## Goal of the exercise
Reproduce the lines of the listing below, from the line with "This screenshot has width=763, height=536." to the line with "(x=126, y=149)", both included.

Records in a dataset:
- - -

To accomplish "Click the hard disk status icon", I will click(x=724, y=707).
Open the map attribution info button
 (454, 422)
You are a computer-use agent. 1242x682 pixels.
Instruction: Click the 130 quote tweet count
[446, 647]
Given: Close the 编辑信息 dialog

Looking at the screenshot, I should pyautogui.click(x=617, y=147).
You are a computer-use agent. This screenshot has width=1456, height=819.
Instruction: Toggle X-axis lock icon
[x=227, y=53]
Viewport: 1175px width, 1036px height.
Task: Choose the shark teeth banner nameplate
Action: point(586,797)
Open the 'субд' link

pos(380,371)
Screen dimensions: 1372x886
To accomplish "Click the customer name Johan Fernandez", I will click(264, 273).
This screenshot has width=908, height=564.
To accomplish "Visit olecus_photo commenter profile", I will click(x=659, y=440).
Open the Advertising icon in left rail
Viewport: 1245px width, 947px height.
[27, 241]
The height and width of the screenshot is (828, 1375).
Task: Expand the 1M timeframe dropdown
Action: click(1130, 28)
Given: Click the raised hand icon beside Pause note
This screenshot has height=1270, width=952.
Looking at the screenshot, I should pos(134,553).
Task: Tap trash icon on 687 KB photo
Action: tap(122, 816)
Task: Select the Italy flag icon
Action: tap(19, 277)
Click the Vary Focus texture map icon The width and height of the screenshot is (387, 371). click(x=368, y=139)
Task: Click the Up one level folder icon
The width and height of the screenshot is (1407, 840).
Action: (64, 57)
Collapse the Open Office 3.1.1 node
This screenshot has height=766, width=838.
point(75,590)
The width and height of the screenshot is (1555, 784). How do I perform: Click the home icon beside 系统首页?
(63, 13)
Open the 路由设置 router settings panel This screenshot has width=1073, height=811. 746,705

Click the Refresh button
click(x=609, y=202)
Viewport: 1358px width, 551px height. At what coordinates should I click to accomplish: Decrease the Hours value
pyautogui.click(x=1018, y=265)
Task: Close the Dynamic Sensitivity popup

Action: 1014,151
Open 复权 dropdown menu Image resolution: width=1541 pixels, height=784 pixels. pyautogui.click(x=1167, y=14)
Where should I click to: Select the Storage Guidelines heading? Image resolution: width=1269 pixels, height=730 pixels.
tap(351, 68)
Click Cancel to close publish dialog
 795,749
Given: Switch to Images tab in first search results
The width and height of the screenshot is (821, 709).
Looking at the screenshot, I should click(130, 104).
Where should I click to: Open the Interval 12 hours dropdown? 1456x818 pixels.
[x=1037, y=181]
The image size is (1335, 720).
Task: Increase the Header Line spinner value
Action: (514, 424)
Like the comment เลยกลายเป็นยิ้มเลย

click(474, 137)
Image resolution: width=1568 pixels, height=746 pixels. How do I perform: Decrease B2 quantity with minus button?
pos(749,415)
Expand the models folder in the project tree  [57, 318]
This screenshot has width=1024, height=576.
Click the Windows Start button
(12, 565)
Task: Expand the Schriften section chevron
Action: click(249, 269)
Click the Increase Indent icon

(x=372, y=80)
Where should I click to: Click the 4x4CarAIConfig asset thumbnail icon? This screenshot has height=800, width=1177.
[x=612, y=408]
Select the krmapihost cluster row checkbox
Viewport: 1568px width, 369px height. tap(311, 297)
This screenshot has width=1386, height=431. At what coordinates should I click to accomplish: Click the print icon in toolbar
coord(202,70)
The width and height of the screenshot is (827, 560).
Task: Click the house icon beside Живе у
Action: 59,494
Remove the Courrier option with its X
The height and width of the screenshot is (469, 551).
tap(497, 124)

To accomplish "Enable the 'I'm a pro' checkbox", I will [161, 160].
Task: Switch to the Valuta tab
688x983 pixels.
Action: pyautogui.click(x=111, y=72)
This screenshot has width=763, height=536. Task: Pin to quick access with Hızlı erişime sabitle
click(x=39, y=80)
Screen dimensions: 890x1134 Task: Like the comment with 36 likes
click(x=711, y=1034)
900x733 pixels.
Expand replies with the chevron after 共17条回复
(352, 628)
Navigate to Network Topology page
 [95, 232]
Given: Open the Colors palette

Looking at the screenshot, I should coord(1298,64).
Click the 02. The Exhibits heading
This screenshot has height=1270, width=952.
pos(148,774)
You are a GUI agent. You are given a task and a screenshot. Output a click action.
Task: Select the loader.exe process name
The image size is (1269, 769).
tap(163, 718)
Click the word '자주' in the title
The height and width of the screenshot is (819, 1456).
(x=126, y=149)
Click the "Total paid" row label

- - -

## Final answer
This screenshot has width=763, height=536. Task: Pin to quick access with Hızlı erişime sabitle
click(x=39, y=80)
Screen dimensions: 890x1134 Task: Like the comment with 36 likes
click(x=711, y=1034)
900x733 pixels.
Expand replies with the chevron after 共17条回复
(352, 628)
Navigate to Network Topology page
 [95, 232]
Given: Open the Colors palette

Looking at the screenshot, I should coord(1298,64).
Click the 02. The Exhibits heading
This screenshot has height=1270, width=952.
pos(148,774)
You are a GUI agent. You are given a task and a screenshot. Output a click action.
Task: Select the loader.exe process name
The image size is (1269, 769).
tap(163, 718)
Click the word '자주' in the title
The height and width of the screenshot is (819, 1456).
(x=126, y=149)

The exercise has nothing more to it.